If its of any help an item must be fit for the purpose that it was made for that I believe is the sale of goods act.
I had a commissioning in-warranty and repair agency for a Major Manufacturer of cast iron heating equipment. They had a welding fault on one type of the boiler which caused premature failure, with a replacement cost of around £1200. This company extended there one year warranty to five and in subsequent years the client paid a proportion of the repair bill up to ten year cut off, I wonder why---- the sale of goods act------ it was proven that the boilers were of a faulty design. You only have to look at the battery recall that Sony did it cost them millions.

Wobby


----------



## JohnsCrossMotorHomes (Jul 21, 2007)

Pusser said:


> "That is not satisfactory and even though the guarantee has run out we are going to sort it out for you".


That would have been *EXCACTLY* what our response would have been.

Go to an independent dealer where the customer counts

Happy Xmas to all.

Regards


----------



## carol (May 9, 2005)

whistlinggypsy said:


> I have been informed by Brownhills, Newark this morning that my warranty claim on Rapido for a repair/recovering of our passenger seat due to faulty fabric has been turned down (not because of the fault) but due to the fact that the seat is over 12 months old.

## Supplied data
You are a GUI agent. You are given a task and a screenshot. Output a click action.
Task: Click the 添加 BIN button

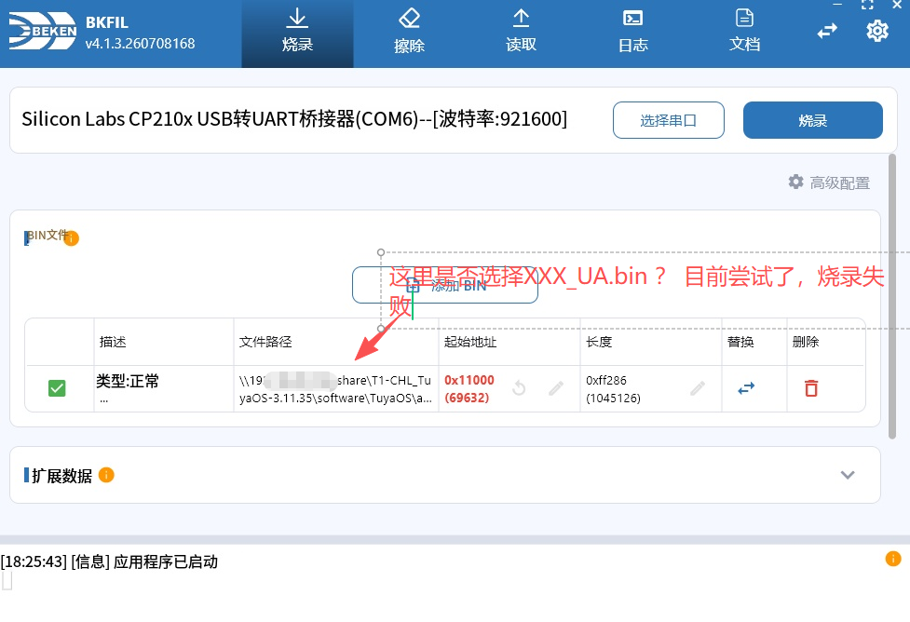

## Stated goal
Copy out the forum posts on faulty goods and warranty claims above, in full and word for word.

## Answer to the problem
If its of any help an item must be fit for the purpose that it was made for that I believe is the sale of goods act.
I had a commissioning in-warranty and repair agency for a Major Manufacturer of cast iron heating equipment. They had a welding fault on one type of the boiler which caused premature failure, with a replacement cost of around £1200. This company extended there one year warranty to five and in subsequent years the client paid a proportion of the repair bill up to ten year cut off, I wonder why---- the sale of goods act------ it was proven that the boilers were of a faulty design. You only have to look at the battery recall that Sony did it cost them millions.

Wobby


----------



## JohnsCrossMotorHomes (Jul 21, 2007)

Pusser said:


> "That is not satisfactory and even though the guarantee has run out we are going to sort it out for you".


That would have been *EXCACTLY* what our response would have been.

Go to an independent dealer where the customer counts

Happy Xmas to all.

Regards


----------



## carol (May 9, 2005)

whistlinggypsy said:


> I have been informed by Brownhills, Newark this morning that my warranty claim on Rapido for a repair/recovering of our passenger seat due to faulty fabric has been turned down (not because of the fault) but due to the fact that the seat is over 12 months old.